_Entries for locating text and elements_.
━━━━

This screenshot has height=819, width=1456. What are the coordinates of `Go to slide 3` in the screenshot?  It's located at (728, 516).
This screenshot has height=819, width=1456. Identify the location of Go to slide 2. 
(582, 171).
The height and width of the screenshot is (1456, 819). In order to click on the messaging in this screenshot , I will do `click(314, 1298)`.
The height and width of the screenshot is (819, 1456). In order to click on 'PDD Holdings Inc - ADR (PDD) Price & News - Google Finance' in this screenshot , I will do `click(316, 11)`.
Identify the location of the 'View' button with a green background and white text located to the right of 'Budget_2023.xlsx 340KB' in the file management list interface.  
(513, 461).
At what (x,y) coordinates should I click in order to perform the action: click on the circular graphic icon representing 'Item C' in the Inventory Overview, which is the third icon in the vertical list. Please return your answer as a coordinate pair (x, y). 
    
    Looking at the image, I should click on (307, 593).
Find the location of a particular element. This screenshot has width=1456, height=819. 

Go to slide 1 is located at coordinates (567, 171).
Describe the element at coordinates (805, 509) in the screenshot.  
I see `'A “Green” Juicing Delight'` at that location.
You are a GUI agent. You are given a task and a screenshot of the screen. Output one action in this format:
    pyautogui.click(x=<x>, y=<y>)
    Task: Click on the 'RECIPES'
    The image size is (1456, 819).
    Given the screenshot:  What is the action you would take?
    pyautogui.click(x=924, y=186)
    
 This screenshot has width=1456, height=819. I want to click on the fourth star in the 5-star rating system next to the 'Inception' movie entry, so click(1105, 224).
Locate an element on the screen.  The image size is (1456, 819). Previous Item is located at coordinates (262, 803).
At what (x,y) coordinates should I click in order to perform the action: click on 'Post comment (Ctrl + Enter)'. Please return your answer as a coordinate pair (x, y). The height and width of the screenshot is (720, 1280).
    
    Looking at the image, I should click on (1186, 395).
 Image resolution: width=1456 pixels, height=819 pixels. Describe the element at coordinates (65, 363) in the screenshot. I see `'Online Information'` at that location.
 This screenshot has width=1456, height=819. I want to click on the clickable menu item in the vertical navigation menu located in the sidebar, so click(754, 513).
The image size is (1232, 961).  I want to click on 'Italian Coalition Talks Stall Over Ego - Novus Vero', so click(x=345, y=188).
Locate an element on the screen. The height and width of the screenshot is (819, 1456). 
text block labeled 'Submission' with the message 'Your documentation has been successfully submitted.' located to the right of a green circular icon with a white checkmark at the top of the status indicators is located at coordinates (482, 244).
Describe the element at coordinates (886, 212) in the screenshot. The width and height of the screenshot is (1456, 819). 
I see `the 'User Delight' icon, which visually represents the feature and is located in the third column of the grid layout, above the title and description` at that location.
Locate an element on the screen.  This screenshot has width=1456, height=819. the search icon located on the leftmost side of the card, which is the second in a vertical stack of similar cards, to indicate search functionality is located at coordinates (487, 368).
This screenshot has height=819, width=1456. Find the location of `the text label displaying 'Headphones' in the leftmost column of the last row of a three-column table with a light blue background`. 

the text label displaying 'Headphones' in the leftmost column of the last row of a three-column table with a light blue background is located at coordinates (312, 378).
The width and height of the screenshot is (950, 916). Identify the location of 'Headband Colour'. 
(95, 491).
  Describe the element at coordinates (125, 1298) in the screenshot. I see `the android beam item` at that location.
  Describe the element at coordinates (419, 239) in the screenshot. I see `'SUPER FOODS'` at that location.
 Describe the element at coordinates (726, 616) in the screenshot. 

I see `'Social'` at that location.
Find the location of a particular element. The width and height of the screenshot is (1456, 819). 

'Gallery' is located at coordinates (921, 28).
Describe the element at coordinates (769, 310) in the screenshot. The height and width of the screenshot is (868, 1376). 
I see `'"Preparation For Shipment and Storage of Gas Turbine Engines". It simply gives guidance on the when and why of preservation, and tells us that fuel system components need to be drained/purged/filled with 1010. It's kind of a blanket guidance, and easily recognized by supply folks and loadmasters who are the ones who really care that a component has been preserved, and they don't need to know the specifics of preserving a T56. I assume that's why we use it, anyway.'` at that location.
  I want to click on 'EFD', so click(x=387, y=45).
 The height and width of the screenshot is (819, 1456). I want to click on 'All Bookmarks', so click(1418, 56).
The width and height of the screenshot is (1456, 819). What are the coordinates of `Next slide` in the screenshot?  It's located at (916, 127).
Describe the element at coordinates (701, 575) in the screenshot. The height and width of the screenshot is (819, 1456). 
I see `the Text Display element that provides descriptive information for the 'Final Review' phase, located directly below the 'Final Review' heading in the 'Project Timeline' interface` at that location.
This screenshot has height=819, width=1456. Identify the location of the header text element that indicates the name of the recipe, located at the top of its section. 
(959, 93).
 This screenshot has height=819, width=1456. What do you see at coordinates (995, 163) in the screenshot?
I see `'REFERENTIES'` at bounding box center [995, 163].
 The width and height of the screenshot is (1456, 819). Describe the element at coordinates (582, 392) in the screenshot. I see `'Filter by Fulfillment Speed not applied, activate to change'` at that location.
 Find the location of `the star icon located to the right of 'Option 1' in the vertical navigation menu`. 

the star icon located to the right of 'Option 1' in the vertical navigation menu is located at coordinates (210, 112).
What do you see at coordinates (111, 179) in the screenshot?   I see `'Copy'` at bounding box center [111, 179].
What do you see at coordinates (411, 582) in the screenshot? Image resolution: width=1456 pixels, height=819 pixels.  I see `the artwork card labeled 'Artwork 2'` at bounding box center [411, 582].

━━━━

_GOAL_. Print the records in the stretch from the line that contains "Find the location of a particular element. This" through the line that contains "coordinates (262, 803).", reproducing every line without any change.

_TASK ANSWER_.
Find the location of a particular element. This screenshot has width=1456, height=819. 

Go to slide 1 is located at coordinates (567, 171).
Describe the element at coordinates (805, 509) in the screenshot.  
I see `'A “Green” Juicing Delight'` at that location.
You are a GUI agent. You are given a task and a screenshot of the screen. Output one action in this format:
    pyautogui.click(x=<x>, y=<y>)
    Task: Click on the 'RECIPES'
    The image size is (1456, 819).
    Given the screenshot:  What is the action you would take?
    pyautogui.click(x=924, y=186)
    
 This screenshot has width=1456, height=819. I want to click on the fourth star in the 5-star rating system next to the 'Inception' movie entry, so click(1105, 224).
Locate an element on the screen.  The image size is (1456, 819). Previous Item is located at coordinates (262, 803).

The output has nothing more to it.